Exercise data |
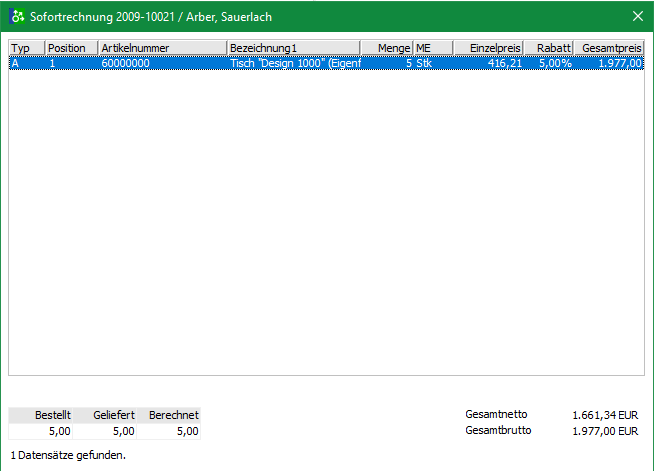Screen dimensions: 655x471
Task: Sort by the Einzelpreis column header
Action: 488,48
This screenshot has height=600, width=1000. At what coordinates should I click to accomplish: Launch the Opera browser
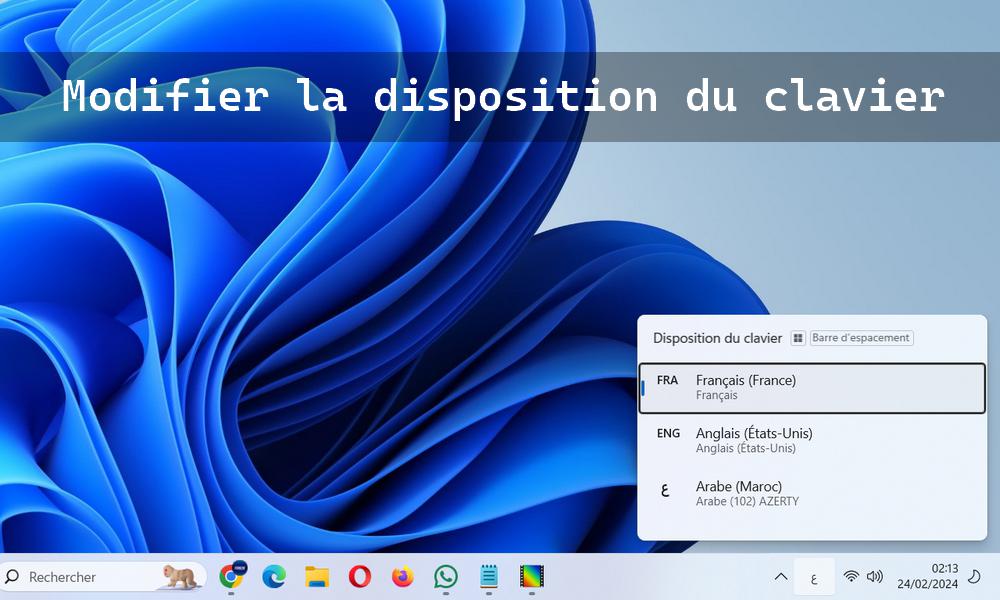click(360, 576)
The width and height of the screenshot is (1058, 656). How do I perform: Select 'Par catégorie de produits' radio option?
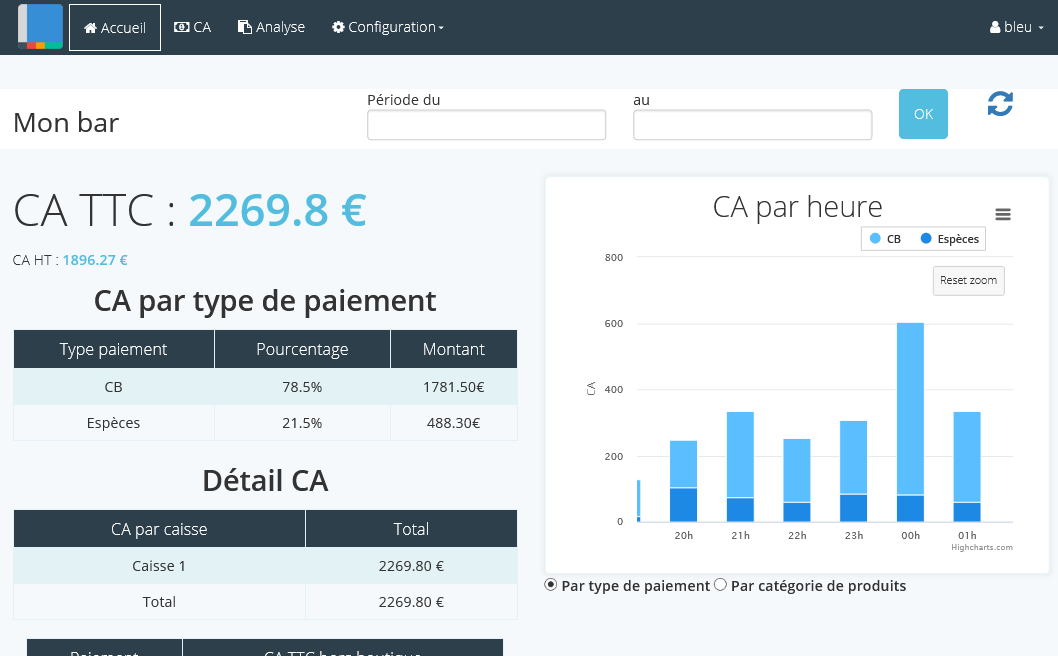coord(720,585)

Brief | Exactly as written, set down the lines from the line holding "The width and" to the last line of the data, both ends included, pictures excluded.

Expected answer |
The width and height of the screenshot is (1058, 656). How do I perform: Select 'Par catégorie de produits' radio option?
coord(720,585)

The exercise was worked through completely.